Deep Learning: when the solution is a neural network
Deep Learning aims to replicate the human learning process within a computer system. The software tool designed to achieve this ambitious goal is called a neural network, analogous to the biology of the human brain. The latter is composed of a set of artificial neurons, each of which is specialized in the study of certain characteristics of the input (for example the various directions of the edges, particular recurring shapes…).
Neurons are divided into successive layers. Within each layer, each neuron works individually, receiving the processing carried out in the previous layer. Once their analysis has been carried out, the neurons transfer the output to the components of the next layer.
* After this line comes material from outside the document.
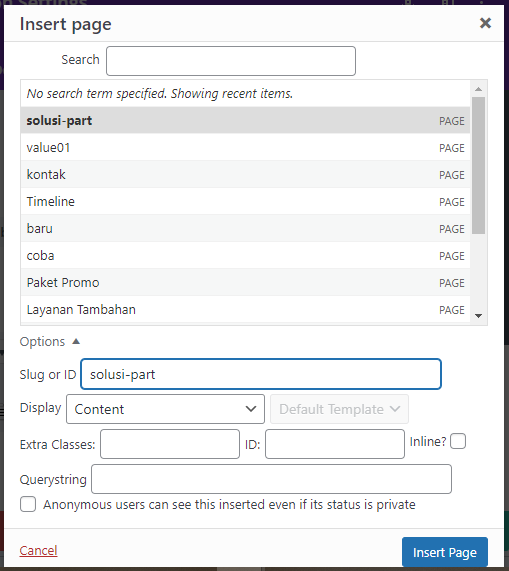Click the Insert Page button
This screenshot has width=509, height=571.
445,552
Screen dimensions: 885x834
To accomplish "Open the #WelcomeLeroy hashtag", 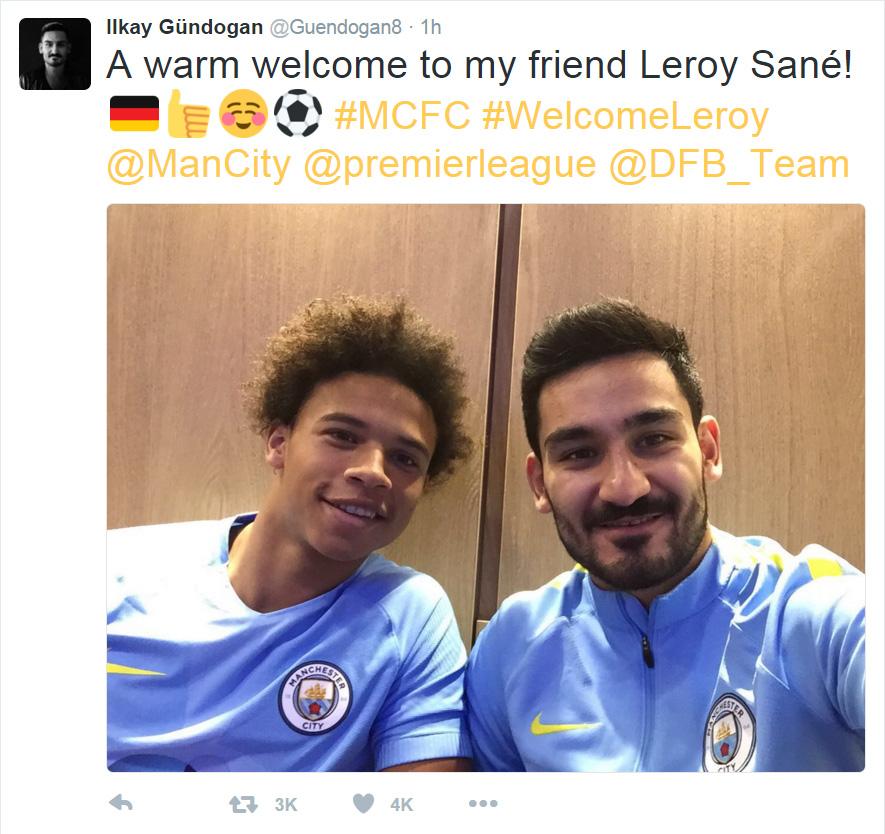I will pos(625,117).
The method of information exchange and processing within each layer is determined by a mathematical operation.
The subsequent processing of the data allows the analysis of increasingly complex characteristics as the information progresses through the layers, thus allowing different information to be assembled together and returning an answer to the user.
The first fundamental step is the choice between the multiple neural network models, which takes place on the basis on the type and difficulty of the task at hand. Once the type of software has been determined, it is necessary to study the most correct form of presenting the data to the neural network. Consequently, it is possible to proceed with the acquisition of the images, bearing in mind that the generalization capacity of the neural network is greater the more the data represent a broad spectrum of all possible cases.
The final phase for the preparation of the material is the assignment to each image of the “truth“, that is, the response we would like to receive from the neural network. This procedure is also called “labelling” and the new data is called “labelled images“.
The first phase is dedicated to the training; in this stage the neural network exploits all the information present in the labelled data to learn concepts useful for solving the task.
Learning evolves thanks to the modification of the processing that occurs in each neuron and this variation is aimed at minimizing errors.
The duration of this phase can vary from a few hours, to days or weeks.
The next step is dedicated to verifying what the network has learned. It is possible to judge the neural network by viewing the results it presents following the processing of new images. During this phase, the passage of data along the network occurs very quickly, as the neurons apply what they have already learned without having to investigate new aspects.
If it is decided to improve its performance, it is necessary to perform an analysis of the most frequent errors in order to highlight the characteristics and particularities that mislead the neural network. Based on what is found, it is possible to introduce adequate improvement strategies.
One of the main advantages of Deep Learning is having developed techniques that make learning possible for the machines. By learning the basic idea of the concepts, the machine is able to manage the various sub-cases that arise. This leads to an exponential decrease in the code that needs to be written.
The training of a neural network requires a large number of images that must be labelled, i.e. associated with the information that the network must learn. For example, images of defective products must be labelled with the class of non-compliance or with the coordinates of regions in the image that highlight the defect.
Another obstacle is the user’s inability to intervene during the training. This feature leads neural network programmers to gain specific experience in optimizing the training phases and times of the networks they implement.
In the research aimed at industrial application and oriented to a real performance on the customers’ production lines, Specialvideo has also created vision systems that include both neural networks and traditional algorithms. The resulting hybrid vision systems have capabilities based on the strengths of both types of software: reliability, precision and generalization.
The choice of hardware with a good performance is a key step in the design of a vision system based on neural networks.
During the training of any neural network, the use of a video card is preferable and sometimes necessary. However, it should be emphasized that this phase corresponds to the creation and preparation of the neural network that usually takes place at our headquarters.
No specific hardware is usually required for runtime execution, but the choice is made based on the desired performance.